L’Onu ha riconfermato il proprio segretario generale nella figura attuale di Ban Ki-moo. All’interno del palazzo di Vetro, a New York, si è tenuta l’Assemblea Generale, guidata dal presidente svizzero Joseph Deiss, dove i 192 paesi che ne compongono la struttura, hanno deciso di riconfermare il mandato all’attuale segretario, senza alcuna votazione, riservando a Ban Ki-moon un lungo applauso e quindi la riconferma per acclamazione.

La settimana scorsa il Consiglio di Sicurezza delle Nazioni Unite aveva riproposto la candidatura dell’attuale segretario ancora senza voto, chiedendo all’Assemblea di riconfermarlo per un altro quinquennio, fino al 2016.

L’uomo che è stato Ministro degli Esteri della Corea del Sud, ha 67 anni e gode della simpatia ma è anche stato sottolineato, sempre dal presidente dell’Assemblea Deiss, ha mostrato soprattutto lealtà, discrezione, coscienza e rispetto a tutti i componenti dell’organizzazione internazionale, fin dai suoi prmi incarichi. Ban Ki-moon guida l’Onu già dal primo gennaio 2007.

Un periodo difficile quello che si trova ad affrontare il segretario dell’Onu, con la primavera araba che sta coinvolgendo i governi musulmani, ma si trova anche a dover fare i conti con i migranti, sempre più respinti dalle nazioni industrializzate come soggetti non graditi. Infatti nel suo discorso l’uomo ha sottolineato proprio la consapevolezza delle sfide che attendono il Palazzo di Vetro e la sua gratitudine ai paesi membri della loro fiducia, con i quali dovrà lavorare.

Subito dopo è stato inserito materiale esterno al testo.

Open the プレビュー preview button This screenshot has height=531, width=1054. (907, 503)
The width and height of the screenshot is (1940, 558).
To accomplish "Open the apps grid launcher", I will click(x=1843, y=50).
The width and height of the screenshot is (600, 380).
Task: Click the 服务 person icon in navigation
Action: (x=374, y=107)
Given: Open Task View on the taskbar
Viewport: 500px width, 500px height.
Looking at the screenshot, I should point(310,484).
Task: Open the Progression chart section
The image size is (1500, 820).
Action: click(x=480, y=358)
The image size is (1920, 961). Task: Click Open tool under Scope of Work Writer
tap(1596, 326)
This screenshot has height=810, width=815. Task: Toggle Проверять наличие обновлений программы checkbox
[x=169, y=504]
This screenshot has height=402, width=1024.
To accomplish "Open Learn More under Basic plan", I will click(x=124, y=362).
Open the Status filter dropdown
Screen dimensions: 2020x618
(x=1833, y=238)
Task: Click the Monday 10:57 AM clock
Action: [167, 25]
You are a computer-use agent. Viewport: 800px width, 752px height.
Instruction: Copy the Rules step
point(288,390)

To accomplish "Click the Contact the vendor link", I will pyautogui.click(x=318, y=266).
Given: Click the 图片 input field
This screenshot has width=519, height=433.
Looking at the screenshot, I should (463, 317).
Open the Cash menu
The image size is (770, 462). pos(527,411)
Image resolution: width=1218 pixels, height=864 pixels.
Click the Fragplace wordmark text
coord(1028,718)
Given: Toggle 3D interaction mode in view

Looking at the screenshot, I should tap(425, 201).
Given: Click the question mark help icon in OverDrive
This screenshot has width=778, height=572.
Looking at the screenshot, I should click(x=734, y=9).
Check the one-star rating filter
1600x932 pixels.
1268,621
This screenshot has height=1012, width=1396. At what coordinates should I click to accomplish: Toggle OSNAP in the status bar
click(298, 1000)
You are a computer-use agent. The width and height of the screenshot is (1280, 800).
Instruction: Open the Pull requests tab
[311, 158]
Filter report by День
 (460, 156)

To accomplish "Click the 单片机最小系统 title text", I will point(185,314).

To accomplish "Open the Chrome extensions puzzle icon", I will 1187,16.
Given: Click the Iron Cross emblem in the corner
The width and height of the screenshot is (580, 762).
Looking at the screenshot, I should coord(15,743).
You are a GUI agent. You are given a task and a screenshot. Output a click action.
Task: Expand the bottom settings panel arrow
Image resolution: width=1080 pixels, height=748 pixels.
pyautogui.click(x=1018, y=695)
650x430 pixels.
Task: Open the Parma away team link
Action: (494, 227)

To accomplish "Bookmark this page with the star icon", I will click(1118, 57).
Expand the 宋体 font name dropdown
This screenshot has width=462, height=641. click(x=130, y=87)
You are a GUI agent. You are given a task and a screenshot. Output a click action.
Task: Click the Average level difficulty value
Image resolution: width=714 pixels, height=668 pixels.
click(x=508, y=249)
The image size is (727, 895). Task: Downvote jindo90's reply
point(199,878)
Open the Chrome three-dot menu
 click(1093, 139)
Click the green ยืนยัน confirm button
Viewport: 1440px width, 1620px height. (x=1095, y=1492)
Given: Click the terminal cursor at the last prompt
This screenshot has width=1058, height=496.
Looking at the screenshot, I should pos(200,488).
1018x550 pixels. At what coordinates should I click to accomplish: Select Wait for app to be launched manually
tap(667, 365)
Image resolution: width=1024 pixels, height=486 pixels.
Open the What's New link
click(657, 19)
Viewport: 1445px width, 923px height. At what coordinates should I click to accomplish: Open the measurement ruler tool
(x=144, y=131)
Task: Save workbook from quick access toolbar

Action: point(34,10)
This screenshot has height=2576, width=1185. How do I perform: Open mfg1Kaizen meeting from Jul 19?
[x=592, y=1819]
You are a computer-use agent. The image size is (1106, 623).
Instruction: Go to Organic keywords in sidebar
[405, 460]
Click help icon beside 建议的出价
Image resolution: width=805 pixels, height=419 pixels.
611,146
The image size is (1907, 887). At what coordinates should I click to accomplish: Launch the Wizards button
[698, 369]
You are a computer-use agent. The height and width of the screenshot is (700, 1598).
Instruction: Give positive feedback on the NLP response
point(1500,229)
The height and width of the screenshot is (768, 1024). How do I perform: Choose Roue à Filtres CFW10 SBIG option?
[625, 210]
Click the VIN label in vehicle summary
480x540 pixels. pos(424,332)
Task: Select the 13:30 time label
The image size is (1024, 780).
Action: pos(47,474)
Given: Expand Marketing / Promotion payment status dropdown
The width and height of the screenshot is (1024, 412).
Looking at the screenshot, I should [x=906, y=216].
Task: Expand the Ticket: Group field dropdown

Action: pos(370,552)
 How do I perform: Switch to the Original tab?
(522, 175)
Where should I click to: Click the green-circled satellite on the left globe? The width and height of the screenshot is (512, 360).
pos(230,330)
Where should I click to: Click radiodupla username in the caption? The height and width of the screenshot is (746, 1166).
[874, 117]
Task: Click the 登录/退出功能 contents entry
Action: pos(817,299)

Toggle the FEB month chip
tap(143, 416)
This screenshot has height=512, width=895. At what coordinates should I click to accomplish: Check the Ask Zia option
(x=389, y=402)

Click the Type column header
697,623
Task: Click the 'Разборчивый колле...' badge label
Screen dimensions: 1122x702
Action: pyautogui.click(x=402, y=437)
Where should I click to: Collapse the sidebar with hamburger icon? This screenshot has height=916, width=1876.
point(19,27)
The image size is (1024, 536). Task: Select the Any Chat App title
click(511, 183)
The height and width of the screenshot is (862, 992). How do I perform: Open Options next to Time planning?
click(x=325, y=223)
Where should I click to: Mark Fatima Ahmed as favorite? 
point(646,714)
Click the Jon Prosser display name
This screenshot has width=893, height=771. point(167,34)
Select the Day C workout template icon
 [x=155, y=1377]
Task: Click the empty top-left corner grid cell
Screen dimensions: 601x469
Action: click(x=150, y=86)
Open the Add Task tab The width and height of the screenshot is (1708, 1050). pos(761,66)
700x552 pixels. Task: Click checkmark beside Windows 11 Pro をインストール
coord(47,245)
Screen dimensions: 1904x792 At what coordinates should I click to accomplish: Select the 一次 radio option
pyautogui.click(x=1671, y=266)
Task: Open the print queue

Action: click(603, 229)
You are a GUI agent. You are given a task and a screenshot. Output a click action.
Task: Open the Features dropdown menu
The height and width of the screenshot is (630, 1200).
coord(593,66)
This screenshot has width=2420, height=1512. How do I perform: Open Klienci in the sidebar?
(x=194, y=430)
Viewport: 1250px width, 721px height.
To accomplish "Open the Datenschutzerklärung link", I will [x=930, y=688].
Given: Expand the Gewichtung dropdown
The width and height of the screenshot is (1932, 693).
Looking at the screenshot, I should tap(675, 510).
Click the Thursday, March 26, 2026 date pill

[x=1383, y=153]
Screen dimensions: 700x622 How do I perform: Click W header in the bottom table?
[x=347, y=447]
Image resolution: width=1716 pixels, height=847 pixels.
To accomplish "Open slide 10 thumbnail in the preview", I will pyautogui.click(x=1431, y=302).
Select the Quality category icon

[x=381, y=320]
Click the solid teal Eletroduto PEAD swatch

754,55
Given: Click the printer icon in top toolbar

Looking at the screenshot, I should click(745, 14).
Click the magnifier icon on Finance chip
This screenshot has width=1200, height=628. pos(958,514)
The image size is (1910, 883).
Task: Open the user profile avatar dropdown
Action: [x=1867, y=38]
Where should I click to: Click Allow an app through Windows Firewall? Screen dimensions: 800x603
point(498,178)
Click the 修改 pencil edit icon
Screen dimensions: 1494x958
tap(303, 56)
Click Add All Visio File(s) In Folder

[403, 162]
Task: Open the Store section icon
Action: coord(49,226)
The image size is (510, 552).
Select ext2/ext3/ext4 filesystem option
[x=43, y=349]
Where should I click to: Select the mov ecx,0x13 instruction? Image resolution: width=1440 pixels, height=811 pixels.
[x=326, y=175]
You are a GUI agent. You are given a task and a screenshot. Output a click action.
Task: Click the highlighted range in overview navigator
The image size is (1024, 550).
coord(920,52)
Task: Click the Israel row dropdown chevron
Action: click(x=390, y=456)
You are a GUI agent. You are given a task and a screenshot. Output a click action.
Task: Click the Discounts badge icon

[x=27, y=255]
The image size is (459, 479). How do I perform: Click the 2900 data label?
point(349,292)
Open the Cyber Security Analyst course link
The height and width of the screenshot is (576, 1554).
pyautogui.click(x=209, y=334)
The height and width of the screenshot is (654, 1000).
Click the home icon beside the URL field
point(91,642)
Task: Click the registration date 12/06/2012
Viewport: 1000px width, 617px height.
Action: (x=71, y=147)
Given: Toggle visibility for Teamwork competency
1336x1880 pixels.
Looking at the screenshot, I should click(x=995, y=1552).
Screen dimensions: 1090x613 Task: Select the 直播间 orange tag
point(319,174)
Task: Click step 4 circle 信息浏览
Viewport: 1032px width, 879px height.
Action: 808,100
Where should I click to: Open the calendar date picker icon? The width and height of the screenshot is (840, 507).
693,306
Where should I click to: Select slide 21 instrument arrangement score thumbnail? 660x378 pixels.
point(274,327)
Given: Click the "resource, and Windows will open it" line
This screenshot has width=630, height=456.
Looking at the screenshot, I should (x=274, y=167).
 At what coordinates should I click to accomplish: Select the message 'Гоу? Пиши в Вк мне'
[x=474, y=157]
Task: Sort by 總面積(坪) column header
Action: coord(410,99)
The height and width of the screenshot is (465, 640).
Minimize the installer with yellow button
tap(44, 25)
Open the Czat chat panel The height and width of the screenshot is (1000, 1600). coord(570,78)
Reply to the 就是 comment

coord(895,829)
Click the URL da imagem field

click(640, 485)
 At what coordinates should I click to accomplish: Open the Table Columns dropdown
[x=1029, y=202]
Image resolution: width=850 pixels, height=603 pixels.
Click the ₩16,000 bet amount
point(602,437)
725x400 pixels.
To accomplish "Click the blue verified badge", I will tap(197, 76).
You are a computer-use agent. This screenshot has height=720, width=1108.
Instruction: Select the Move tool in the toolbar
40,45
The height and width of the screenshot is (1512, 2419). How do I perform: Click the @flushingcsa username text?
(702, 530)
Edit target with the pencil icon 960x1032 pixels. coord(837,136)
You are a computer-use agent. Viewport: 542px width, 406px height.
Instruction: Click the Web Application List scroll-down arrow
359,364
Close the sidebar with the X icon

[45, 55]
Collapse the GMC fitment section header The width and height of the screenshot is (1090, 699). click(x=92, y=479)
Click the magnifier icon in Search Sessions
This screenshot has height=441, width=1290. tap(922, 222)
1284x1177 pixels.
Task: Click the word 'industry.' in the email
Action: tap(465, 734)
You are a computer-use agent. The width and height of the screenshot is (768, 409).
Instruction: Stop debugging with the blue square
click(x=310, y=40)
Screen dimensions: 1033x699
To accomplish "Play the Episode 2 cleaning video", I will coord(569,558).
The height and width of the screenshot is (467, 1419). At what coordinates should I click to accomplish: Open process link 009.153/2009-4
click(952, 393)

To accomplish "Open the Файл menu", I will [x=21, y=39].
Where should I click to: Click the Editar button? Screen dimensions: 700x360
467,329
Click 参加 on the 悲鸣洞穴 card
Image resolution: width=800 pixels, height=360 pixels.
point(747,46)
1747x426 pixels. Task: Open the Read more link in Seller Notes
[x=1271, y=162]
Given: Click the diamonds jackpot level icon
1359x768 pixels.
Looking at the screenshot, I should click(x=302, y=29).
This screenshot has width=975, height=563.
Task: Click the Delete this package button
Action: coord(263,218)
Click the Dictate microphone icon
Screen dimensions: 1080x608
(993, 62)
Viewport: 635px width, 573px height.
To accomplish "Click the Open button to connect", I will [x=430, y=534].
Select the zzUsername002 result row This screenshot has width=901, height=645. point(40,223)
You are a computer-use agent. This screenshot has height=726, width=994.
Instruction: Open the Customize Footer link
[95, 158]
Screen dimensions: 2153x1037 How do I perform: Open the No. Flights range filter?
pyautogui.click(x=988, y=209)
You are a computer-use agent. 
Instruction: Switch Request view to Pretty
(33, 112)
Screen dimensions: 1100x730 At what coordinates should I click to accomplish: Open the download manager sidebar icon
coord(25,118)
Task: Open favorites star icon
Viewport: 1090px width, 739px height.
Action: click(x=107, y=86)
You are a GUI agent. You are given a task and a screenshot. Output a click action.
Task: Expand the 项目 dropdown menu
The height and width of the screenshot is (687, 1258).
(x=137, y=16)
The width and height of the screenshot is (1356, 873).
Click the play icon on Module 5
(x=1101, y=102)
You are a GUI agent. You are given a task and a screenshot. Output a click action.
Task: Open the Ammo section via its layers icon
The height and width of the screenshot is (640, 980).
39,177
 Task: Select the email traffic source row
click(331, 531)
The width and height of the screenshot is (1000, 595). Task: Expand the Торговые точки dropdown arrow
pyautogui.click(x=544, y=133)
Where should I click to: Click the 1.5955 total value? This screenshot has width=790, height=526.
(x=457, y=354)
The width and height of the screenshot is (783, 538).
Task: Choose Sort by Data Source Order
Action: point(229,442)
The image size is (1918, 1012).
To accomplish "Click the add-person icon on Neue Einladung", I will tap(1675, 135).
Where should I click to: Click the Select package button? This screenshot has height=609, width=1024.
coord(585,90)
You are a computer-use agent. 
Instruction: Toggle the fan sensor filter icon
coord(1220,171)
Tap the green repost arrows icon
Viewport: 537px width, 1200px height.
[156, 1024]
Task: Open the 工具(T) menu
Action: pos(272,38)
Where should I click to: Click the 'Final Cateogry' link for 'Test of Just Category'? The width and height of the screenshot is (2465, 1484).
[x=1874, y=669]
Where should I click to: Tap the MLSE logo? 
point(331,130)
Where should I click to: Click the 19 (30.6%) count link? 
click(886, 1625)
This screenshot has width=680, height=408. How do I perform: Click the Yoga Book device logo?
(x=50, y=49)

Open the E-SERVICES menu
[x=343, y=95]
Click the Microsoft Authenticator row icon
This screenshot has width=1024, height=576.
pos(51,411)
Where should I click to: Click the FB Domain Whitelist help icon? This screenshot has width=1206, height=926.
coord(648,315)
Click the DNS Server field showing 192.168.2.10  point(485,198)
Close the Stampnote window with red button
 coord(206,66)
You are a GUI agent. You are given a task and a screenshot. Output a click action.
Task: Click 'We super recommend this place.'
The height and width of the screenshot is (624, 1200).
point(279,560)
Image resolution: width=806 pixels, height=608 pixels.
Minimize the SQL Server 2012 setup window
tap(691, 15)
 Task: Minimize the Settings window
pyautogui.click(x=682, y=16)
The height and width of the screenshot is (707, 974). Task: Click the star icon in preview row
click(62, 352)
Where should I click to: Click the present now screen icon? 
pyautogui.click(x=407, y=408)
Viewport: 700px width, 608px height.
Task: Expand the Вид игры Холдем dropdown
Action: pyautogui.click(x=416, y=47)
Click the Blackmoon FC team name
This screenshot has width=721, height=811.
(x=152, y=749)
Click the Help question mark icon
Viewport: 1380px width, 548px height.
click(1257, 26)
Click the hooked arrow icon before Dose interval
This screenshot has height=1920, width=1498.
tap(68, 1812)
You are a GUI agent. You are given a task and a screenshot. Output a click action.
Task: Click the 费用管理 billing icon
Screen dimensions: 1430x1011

Il segretario generale ha 41 anni di esperienza internazionale e diplomatica, di cui quindici legati ad incarichi all’Onu. Dopo la sua nomina, nel 2007, ha messo in pratica la riforma dell’istituzione rendendola più efficace e trasparente, proprio le mete che si era proposta l’Onu all’inizio del suo mandato, scegliendo lui per poterla mettere in pratica.

In questo primo mandato Ban Ki-moon ha dato prova di carattere e impegno, senza tirarsi indietro di fronte alle difficoltà che si sono presentate, ma sottolineando la presenza dell’Onu in modo attivo e soprattutto cercando di far sentire ben forte la voce dell’organizzazione internazionale.